## [Task brief]
Nothing but the lines below from the one that contains "Where should I click to: Click the Find" through the one that contains "You are a computer-use" should be retyped, exactly and including both ends. Do not include pictures.

## [Data provided]
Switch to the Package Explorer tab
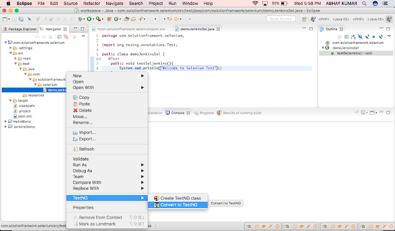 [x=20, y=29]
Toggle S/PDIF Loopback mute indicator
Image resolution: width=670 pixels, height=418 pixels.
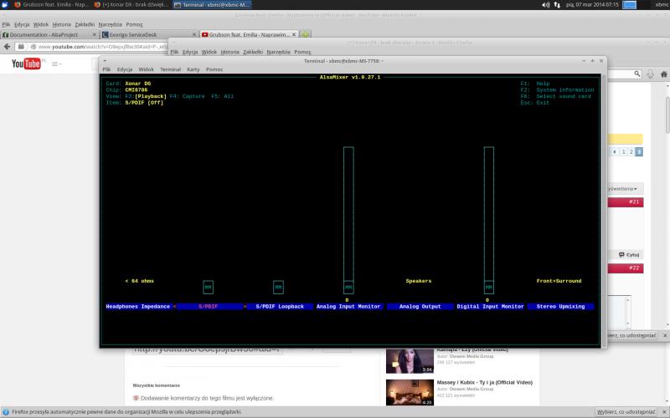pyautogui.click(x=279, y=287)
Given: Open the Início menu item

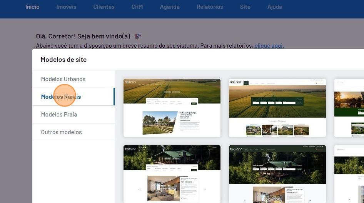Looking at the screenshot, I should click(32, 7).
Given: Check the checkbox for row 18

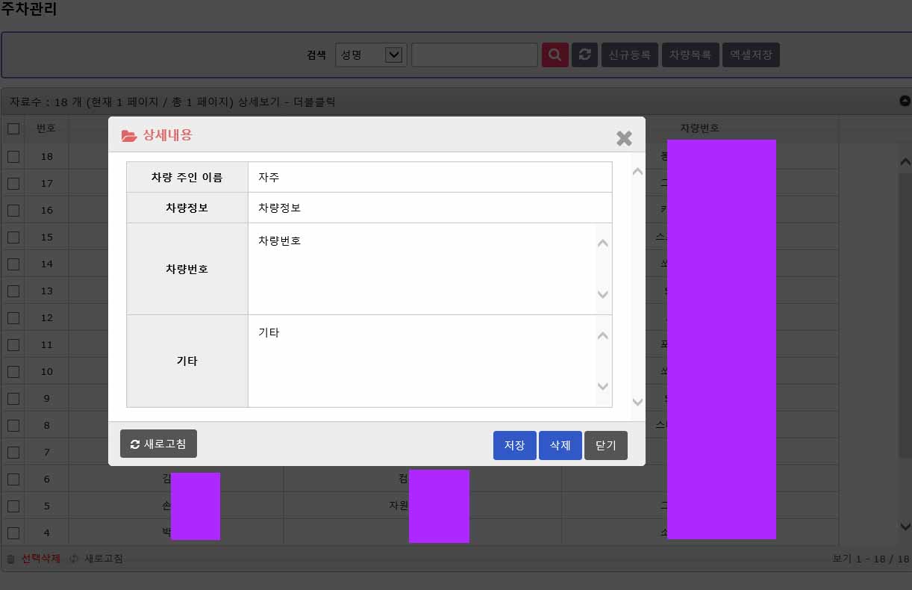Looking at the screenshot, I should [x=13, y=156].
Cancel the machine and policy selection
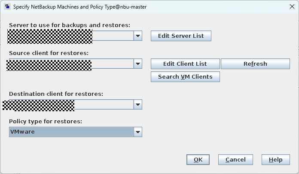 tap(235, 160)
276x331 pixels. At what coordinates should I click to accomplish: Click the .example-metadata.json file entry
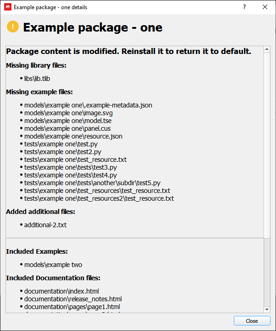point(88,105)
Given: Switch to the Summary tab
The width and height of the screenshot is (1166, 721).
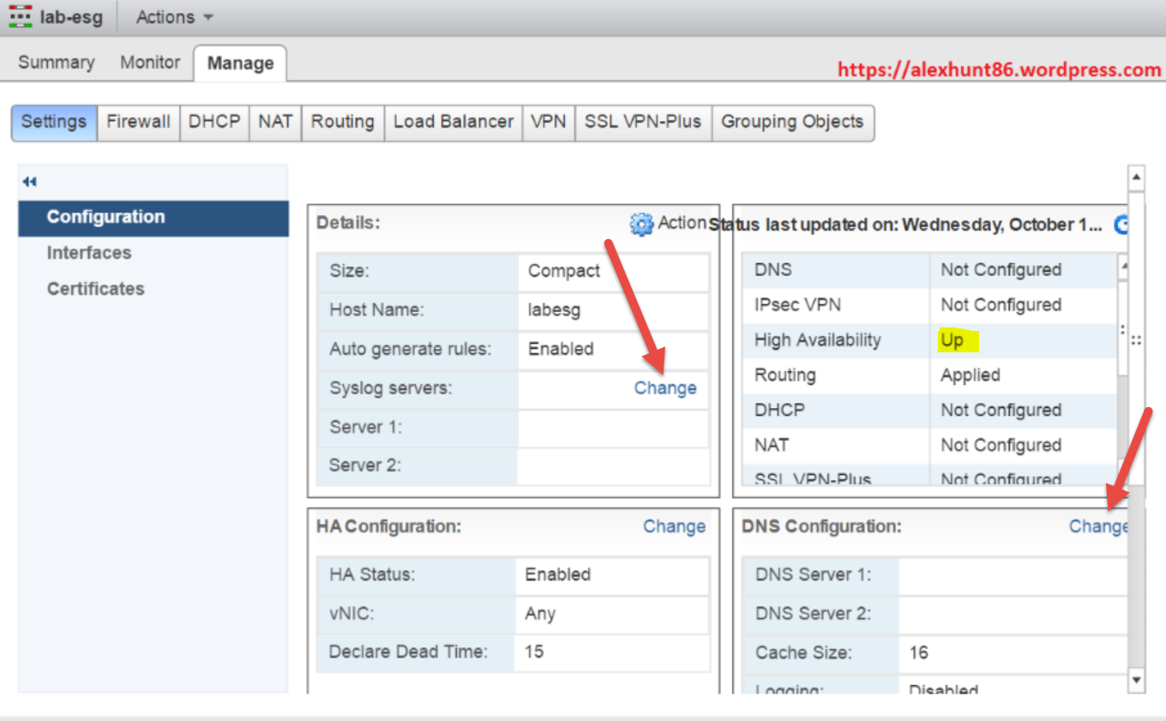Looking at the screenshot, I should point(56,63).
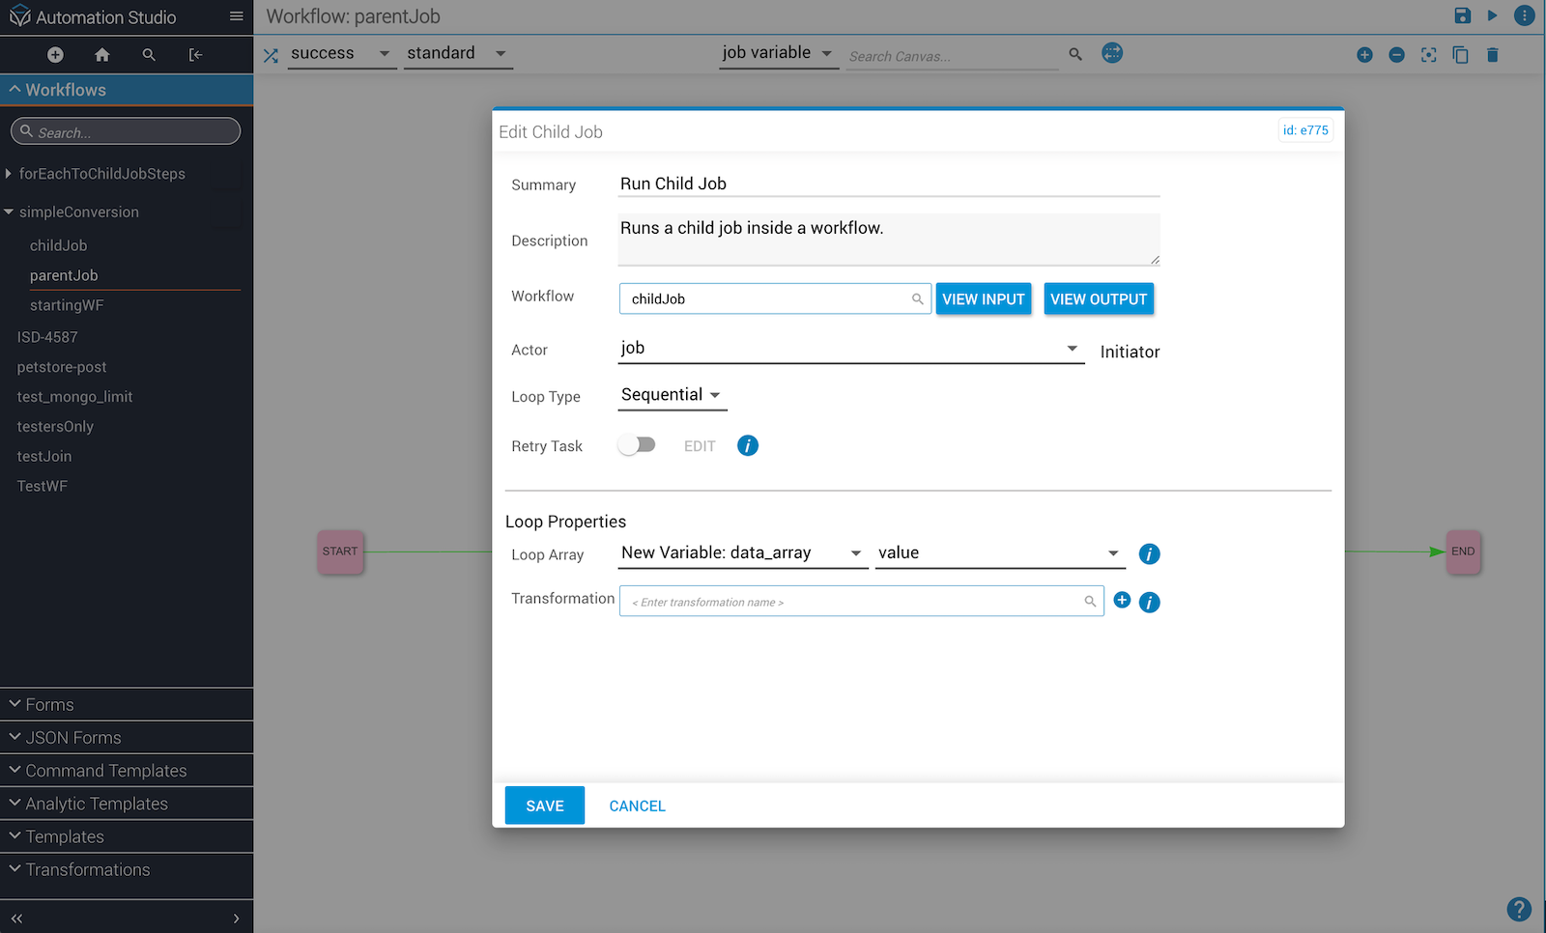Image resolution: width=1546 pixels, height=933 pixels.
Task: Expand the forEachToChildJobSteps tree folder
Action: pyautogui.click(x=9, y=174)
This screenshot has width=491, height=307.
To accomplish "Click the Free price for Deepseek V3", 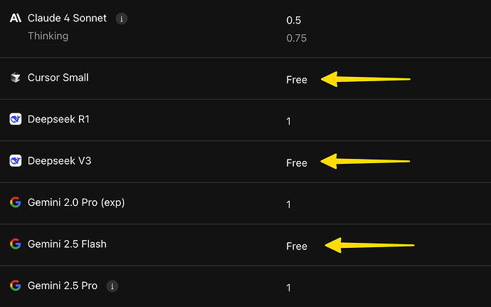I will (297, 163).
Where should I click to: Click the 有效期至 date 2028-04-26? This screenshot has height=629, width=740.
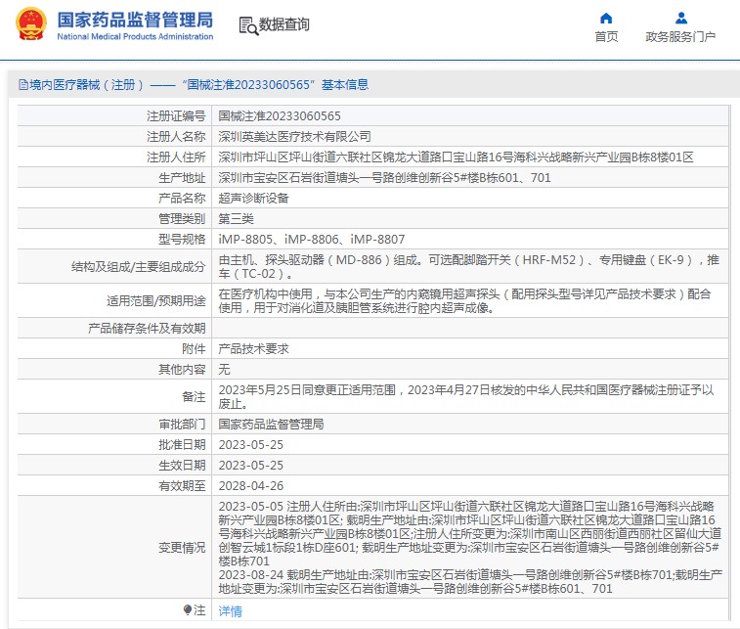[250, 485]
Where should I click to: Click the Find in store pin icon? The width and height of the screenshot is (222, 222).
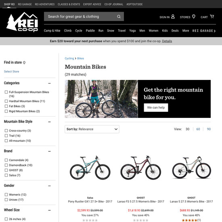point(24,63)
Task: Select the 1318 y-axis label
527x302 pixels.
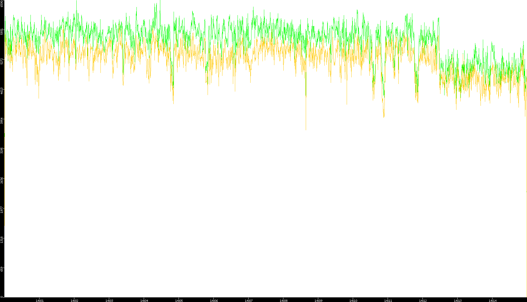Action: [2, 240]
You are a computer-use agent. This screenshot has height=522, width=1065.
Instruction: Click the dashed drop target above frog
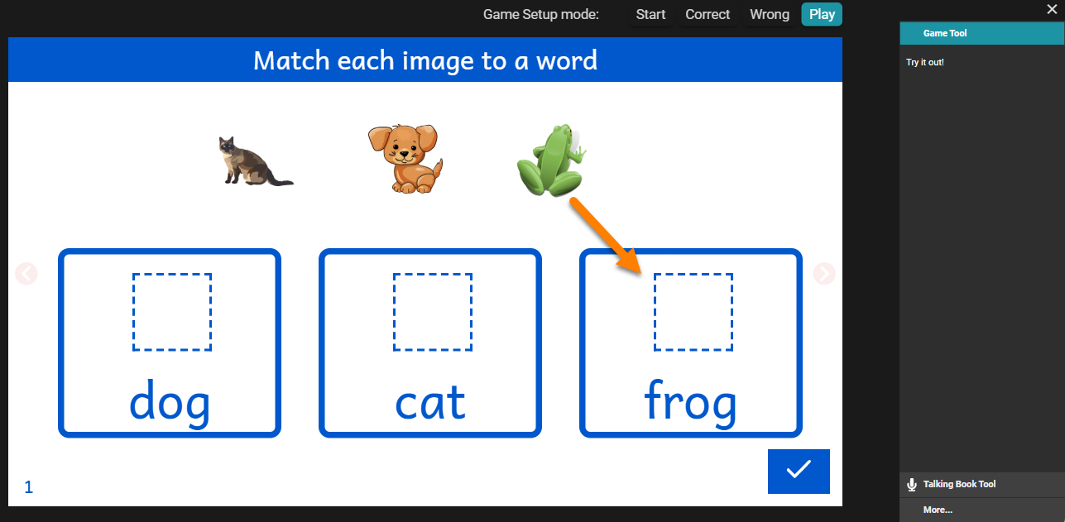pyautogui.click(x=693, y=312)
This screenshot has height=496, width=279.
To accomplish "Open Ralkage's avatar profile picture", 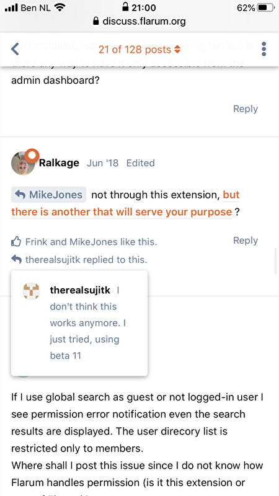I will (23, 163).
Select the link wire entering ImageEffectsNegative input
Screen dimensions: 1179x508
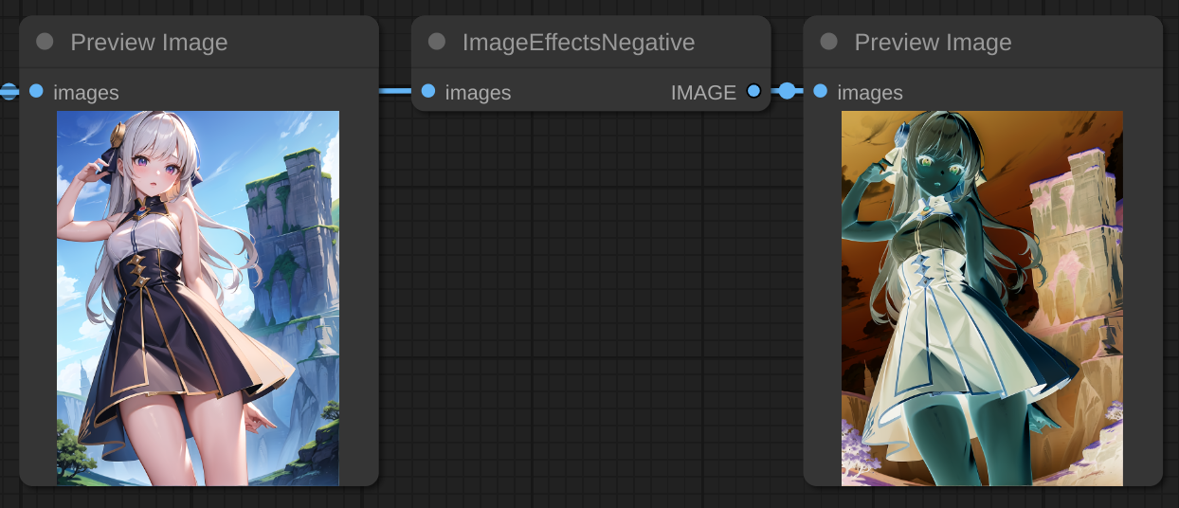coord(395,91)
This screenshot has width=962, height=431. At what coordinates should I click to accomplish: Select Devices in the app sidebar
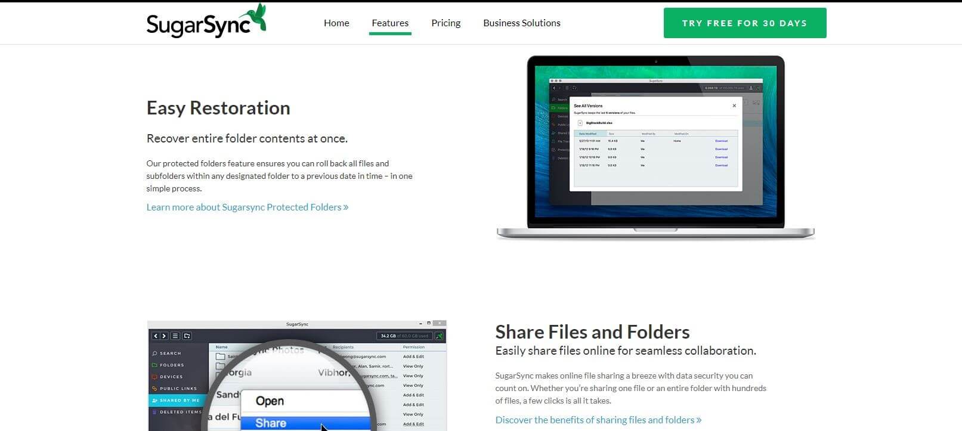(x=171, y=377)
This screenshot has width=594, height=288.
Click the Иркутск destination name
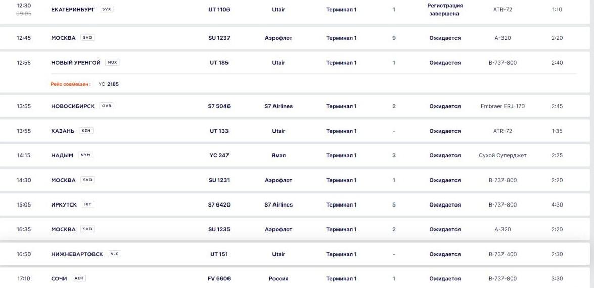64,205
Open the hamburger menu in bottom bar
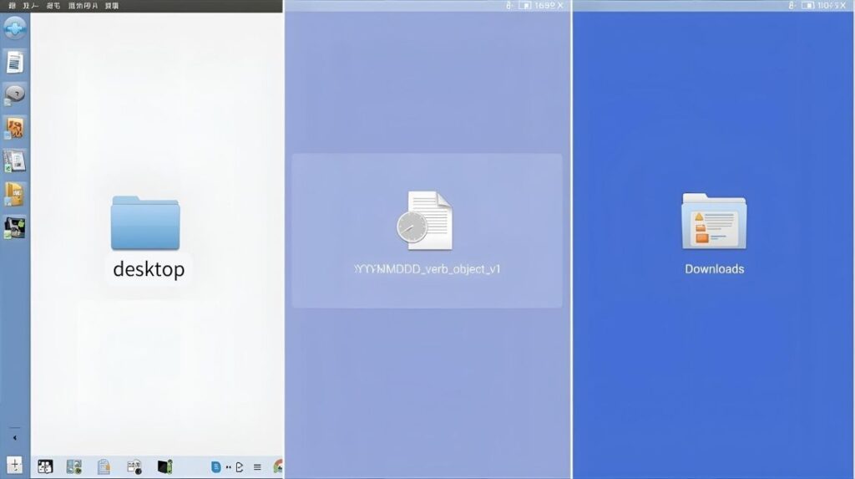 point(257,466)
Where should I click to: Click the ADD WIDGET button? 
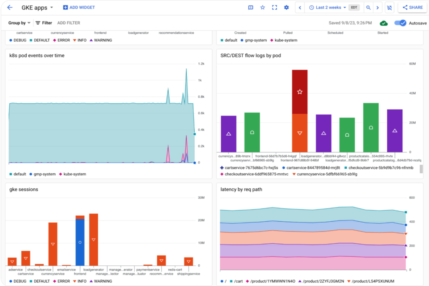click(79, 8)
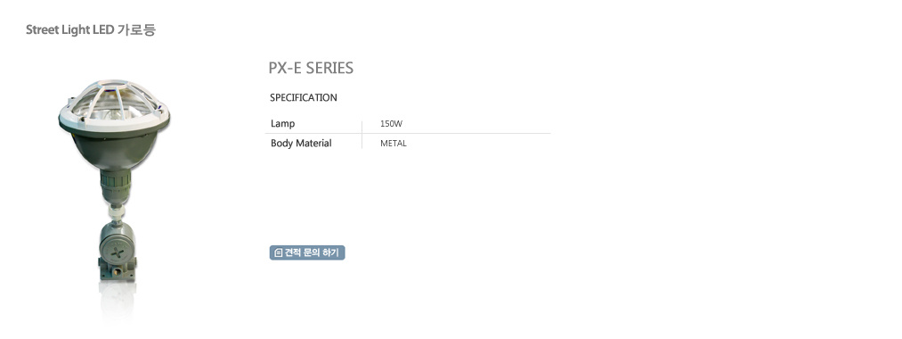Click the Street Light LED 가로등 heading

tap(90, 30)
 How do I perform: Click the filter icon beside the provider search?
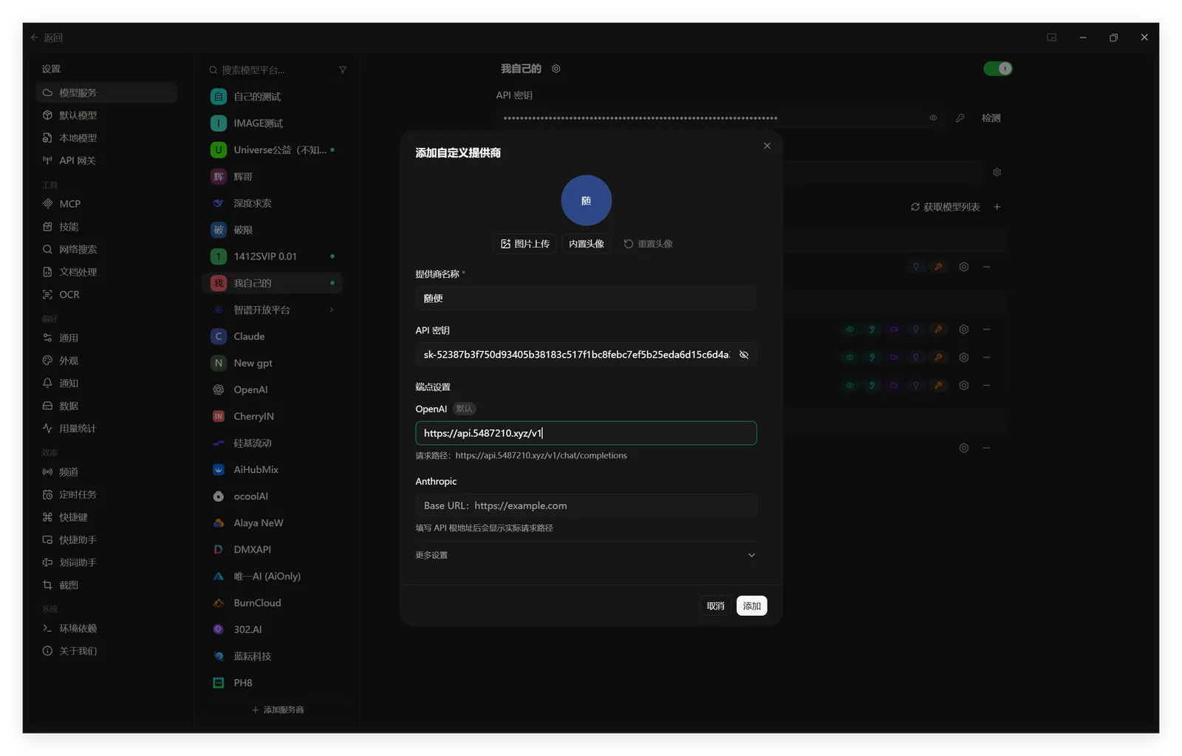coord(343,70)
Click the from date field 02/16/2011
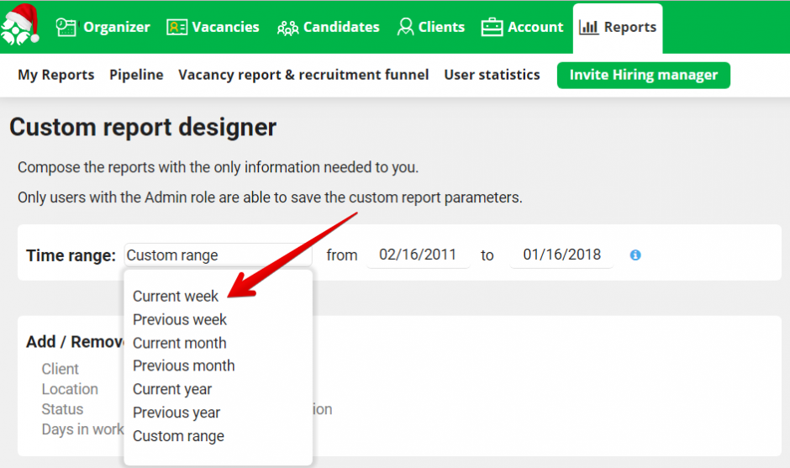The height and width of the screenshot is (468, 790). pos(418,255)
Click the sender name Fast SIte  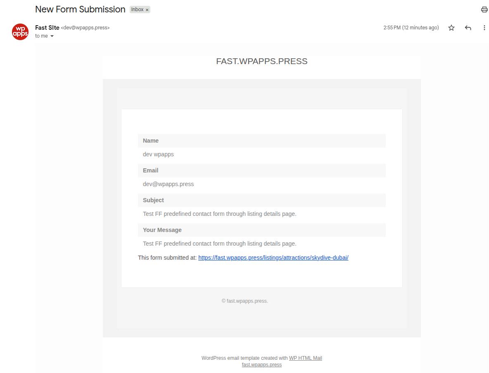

## [Written answer]
Where should I click to: Click the Find in store pin icon? The width and height of the screenshot is (222, 222).
point(24,63)
Task: Select the 1318 y-axis label
527x302 pixels.
Action: [2, 240]
You are a computer-use agent. This screenshot has height=522, width=1065.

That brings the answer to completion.